╔══

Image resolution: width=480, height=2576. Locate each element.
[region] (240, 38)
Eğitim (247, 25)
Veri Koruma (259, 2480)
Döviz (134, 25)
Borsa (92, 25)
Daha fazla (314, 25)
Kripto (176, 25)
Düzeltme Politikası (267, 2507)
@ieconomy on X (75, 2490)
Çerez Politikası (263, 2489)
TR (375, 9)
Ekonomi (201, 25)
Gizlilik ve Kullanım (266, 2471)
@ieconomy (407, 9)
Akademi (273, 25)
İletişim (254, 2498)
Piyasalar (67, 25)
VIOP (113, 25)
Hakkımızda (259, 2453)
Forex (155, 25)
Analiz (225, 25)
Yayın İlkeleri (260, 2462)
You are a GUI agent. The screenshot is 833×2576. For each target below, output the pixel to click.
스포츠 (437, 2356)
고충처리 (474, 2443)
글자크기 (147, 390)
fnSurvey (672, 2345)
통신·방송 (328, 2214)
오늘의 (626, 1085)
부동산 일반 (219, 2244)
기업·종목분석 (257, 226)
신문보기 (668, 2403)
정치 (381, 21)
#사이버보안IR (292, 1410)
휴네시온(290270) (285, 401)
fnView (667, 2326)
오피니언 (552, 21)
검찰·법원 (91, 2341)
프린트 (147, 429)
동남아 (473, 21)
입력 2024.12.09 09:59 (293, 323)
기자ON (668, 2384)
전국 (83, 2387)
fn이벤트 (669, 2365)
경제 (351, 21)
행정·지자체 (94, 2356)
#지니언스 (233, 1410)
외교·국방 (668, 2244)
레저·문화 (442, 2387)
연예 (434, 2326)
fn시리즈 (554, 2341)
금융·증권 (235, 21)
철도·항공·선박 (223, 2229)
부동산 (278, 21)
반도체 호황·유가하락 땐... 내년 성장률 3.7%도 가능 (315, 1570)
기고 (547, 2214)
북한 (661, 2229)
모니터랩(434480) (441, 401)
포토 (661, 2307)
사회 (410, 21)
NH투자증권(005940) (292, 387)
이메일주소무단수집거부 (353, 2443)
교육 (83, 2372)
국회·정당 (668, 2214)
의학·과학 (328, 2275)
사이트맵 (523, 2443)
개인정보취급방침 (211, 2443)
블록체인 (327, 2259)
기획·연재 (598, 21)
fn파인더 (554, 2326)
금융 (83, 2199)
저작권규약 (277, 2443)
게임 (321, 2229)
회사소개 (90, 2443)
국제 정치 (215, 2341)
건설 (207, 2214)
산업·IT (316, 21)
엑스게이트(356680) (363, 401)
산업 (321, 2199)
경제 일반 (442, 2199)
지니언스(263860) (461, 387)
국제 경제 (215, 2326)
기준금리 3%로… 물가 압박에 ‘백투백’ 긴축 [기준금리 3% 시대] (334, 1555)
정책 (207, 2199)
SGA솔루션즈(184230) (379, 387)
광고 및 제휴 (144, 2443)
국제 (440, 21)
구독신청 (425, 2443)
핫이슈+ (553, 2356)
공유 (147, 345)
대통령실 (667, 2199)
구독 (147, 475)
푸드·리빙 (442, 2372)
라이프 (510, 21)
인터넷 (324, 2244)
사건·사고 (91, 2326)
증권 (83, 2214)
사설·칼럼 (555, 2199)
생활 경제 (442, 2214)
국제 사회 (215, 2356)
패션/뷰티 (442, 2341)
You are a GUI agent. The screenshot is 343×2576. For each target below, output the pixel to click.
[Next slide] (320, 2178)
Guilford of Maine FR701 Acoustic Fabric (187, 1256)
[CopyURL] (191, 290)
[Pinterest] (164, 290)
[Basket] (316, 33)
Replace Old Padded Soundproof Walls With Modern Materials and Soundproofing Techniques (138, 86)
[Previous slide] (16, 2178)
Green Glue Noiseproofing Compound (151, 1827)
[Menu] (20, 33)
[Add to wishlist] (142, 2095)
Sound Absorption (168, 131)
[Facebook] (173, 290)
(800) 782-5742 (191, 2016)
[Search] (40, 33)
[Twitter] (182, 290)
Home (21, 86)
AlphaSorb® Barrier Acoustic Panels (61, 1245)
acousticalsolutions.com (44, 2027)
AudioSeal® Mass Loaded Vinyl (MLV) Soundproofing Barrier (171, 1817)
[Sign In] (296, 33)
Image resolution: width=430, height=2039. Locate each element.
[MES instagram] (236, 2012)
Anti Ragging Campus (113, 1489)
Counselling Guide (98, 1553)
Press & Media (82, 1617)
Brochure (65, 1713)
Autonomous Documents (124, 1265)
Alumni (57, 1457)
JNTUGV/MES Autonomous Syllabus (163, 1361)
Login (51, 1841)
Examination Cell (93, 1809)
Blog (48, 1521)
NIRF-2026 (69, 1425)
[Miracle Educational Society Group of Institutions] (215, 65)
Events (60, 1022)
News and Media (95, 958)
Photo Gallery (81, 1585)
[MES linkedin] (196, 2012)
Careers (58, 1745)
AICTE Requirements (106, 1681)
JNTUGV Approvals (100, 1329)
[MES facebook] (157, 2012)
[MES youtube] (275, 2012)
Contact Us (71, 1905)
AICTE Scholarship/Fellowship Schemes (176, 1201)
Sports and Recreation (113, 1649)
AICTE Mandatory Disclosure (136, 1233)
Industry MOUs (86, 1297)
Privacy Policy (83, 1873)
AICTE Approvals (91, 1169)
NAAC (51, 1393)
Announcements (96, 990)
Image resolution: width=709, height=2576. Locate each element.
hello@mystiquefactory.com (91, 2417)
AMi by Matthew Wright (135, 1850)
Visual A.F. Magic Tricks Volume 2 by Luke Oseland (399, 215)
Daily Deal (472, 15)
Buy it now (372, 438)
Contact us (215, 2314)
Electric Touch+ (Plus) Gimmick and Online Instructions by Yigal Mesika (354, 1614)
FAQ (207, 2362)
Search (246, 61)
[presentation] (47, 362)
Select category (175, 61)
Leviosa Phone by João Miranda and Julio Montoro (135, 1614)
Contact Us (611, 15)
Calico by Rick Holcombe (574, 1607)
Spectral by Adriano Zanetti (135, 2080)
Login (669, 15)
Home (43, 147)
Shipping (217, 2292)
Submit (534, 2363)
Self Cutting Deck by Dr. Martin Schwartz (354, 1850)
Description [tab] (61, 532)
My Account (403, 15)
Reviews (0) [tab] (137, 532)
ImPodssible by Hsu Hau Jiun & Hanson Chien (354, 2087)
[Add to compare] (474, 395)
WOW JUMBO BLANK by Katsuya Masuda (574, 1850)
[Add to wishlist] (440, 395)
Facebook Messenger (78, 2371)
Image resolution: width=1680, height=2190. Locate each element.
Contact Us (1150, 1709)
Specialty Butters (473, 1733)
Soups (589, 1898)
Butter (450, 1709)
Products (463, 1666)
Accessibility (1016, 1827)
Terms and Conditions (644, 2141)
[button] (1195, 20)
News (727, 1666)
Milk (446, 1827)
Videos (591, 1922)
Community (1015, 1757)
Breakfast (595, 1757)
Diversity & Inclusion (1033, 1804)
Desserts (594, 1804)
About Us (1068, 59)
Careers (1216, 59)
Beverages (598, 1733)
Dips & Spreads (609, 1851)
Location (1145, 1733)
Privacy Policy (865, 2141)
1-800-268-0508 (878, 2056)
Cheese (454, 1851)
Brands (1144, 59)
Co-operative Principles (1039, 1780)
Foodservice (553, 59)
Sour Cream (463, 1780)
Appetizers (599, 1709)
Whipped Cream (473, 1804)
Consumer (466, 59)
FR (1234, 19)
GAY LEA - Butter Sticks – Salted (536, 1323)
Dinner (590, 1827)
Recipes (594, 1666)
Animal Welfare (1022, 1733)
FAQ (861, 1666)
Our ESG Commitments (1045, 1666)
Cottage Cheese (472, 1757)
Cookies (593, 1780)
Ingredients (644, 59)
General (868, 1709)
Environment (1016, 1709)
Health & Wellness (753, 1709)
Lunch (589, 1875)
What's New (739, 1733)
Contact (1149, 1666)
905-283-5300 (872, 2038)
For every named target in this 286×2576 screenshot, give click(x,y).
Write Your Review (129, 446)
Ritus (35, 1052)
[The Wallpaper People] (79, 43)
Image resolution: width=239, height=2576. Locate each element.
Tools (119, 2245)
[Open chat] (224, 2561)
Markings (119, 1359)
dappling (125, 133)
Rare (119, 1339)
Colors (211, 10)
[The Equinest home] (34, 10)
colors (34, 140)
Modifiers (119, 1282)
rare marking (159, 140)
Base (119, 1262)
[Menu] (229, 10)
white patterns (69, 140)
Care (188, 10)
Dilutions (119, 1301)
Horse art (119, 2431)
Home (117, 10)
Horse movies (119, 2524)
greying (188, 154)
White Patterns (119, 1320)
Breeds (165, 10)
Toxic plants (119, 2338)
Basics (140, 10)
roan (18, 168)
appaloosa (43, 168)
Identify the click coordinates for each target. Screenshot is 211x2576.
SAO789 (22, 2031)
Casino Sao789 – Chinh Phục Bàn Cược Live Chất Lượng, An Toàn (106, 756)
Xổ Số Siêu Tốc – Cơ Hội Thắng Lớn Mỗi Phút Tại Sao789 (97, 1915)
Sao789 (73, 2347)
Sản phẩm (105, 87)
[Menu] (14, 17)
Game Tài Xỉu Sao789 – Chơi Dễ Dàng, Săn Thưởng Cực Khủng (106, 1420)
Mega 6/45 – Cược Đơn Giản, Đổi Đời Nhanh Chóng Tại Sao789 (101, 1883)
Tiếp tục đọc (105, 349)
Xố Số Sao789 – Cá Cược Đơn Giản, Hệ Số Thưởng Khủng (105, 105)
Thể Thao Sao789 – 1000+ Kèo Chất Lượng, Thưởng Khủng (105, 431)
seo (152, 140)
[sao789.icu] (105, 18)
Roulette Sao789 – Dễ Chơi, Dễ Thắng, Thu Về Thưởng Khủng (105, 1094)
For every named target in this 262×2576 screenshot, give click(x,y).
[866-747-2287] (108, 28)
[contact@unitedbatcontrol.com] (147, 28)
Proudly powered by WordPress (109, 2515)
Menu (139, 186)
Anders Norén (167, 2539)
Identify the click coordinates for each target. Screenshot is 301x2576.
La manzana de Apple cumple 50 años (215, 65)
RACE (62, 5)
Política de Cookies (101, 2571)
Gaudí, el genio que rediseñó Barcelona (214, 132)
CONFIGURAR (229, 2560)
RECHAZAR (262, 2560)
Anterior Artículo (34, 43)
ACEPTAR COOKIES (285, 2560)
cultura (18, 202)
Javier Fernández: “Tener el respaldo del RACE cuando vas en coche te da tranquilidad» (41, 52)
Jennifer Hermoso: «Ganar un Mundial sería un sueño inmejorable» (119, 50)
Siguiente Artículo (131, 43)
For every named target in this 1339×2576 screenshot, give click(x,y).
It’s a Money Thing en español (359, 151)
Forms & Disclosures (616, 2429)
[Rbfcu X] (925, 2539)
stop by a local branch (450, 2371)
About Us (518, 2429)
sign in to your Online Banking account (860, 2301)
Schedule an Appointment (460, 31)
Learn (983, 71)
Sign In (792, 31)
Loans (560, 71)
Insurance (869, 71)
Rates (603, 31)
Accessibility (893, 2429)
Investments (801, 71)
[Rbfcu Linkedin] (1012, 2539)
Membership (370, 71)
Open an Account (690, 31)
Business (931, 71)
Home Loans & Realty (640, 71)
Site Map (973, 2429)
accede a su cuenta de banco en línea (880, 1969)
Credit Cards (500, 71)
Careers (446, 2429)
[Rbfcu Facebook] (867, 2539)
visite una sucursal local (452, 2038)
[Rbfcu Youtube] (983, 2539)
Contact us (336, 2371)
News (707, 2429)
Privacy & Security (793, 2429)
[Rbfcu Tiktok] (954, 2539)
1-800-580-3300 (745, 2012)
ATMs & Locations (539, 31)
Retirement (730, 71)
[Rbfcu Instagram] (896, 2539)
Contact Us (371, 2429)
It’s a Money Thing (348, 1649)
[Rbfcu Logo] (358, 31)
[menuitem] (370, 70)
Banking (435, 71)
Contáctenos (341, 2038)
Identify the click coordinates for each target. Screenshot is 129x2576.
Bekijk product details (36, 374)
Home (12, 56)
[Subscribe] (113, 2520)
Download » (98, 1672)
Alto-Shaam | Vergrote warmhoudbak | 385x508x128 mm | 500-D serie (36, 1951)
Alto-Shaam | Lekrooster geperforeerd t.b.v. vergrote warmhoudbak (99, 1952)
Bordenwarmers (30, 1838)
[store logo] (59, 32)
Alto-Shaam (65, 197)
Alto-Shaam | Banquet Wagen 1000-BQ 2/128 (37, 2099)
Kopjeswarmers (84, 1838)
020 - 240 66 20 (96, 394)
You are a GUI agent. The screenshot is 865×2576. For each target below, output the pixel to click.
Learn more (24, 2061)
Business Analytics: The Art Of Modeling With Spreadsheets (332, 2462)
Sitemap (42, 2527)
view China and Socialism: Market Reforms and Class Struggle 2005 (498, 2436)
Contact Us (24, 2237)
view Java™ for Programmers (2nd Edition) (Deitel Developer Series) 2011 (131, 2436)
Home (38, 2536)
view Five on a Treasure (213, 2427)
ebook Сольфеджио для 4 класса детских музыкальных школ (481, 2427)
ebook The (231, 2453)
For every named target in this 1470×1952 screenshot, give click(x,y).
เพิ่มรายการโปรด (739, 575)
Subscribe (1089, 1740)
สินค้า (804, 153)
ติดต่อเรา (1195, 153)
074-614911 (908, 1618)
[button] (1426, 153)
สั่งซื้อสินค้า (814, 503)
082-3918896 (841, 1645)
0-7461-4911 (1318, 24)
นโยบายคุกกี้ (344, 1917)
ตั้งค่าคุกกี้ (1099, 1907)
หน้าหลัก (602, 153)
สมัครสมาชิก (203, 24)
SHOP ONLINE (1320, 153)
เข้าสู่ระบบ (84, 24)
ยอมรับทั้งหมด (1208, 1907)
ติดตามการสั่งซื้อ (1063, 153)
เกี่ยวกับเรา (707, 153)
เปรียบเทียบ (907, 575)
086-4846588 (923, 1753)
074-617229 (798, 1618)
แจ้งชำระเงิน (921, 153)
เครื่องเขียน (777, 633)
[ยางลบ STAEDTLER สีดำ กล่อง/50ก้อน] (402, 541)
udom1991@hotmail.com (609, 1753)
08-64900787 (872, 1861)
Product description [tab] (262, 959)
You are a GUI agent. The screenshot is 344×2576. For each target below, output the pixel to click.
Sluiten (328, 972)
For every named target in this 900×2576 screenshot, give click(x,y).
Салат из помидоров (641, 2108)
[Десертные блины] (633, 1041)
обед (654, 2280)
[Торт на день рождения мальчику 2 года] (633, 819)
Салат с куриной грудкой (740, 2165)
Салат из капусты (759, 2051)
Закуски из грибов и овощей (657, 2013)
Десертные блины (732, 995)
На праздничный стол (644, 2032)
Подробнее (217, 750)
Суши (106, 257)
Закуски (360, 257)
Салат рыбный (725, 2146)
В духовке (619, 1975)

╚══

Task description:
Print, from the entries above, the line with "Autonomous Documents (124, 1265)", the line with "Home (43, 147)" and all lines between them, exactly and with nothing else.

Written solution:
Autonomous Documents (124, 1265)
Alumni (57, 1457)
JNTUGV/MES Autonomous Syllabus (163, 1361)
Login (51, 1841)
Examination Cell (93, 1809)
Blog (48, 1521)
NIRF-2026 (69, 1425)
[Miracle Educational Society Group of Institutions] (215, 65)
Events (60, 1022)
News and Media (95, 958)
Photo Gallery (81, 1585)
[MES linkedin] (196, 2012)
Careers (58, 1745)
AICTE Requirements (106, 1681)
JNTUGV Approvals (100, 1329)
[MES facebook] (157, 2012)
[MES youtube] (275, 2012)
Contact Us (71, 1905)
AICTE Scholarship/Fellowship Schemes (176, 1201)
Sports and Recreation (113, 1649)
AICTE Mandatory Disclosure (136, 1233)
Industry MOUs (86, 1297)
Privacy Policy (83, 1873)
AICTE Approvals (91, 1169)
NAAC (51, 1393)
Announcements (96, 990)
Image resolution: width=709, height=2576. Locate each element.
hello@mystiquefactory.com (91, 2417)
AMi by Matthew Wright (135, 1850)
Visual A.F. Magic Tricks Volume 2 by Luke Oseland (399, 215)
Daily Deal (472, 15)
Buy it now (372, 438)
Contact us (215, 2314)
Electric Touch+ (Plus) Gimmick and Online Instructions by Yigal Mesika (354, 1614)
FAQ (207, 2362)
Search (246, 61)
[presentation] (47, 362)
Select category (175, 61)
Leviosa Phone by João Miranda and Julio Montoro (135, 1614)
Contact Us (611, 15)
Calico by Rick Holcombe (574, 1607)
Spectral by Adriano Zanetti (135, 2080)
Login (669, 15)
Home (43, 147)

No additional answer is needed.